Perceptron Learning applies a hard, error-driven weight update directly to the output weights: if the predicted class is wrong, weights for the correct class are nudged upwards and weights for the wrong class are nudged downwards in proportion to the input spike rate. No probability computation is required — the rule needs only comparisons and additions, making it extremely compact and well suited for on-chip execution with minimal hardware overhead.

Starting from a pre-trained baseline of 72.7% holdout accuracy, Softmax Learning improves to 74.5% (+1.8 pp) while Perceptron Learning reaches 78.8% (+6.1 pp), demonstrating that the simpler hardware-friendly rule achieves greater adaptation benefit.

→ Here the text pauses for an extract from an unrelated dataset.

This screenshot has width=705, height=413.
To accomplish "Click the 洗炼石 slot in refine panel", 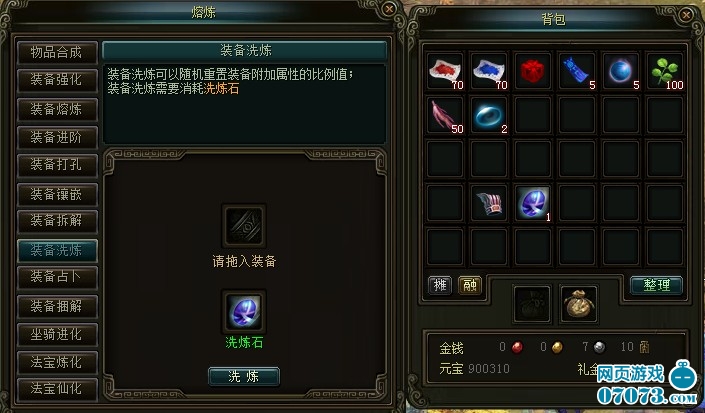I will [x=244, y=311].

The Perceptron learning curve shows rapid convergence: accuracy rises sharply from 72.2% at Round 0 to 81.56% by Round 3, then plateaus — indicating that only a small number of on-chip replay passes are needed to fully exploit the learned spike representations.
Weight Update Stability
A 32-sample replay learning step on the converged model showed:
| Weight Matrix | Weights Changed | Max Absolute Diff | Notes |
|---|---|---|---|
| W1 (156,800 weights) | 0 | 0 | Stable / frozen |
| W2 (2,000 weights) | 450 | 1 | Fine-grained adaptation |
This confirms the system converges stably and that the custom weight update hardware produces correct, bounded updates.
Conclusion
This project demonstrates that a complete SNN training loop — inference, surrogate gradient computation, and backpropagation — can be executed fully on-chip on an FPGA SoC with no host-side involvement. Key achievements:
- A 6.69× hardware speedup for per-weight backpropagation using 6 custom RISC-V instructions and dedicated hardware units
- 86.50% MNIST accuracy using the hardware-matched C trainer after 5 epochs
- A validated RTL test suite passing L2 through L7 (14 test cases across 6 levels)
- A complete hardware-software co-design integrating a custom LIF accelerator, surrogate LUT, dual-port BRAM, and extended RISC-V CPU on a Wishbone SoC fabric
Future work includes completing the L8 full-pipeline integration test, scaling to larger SNN architectures, and targeting an actual FPGA deployment.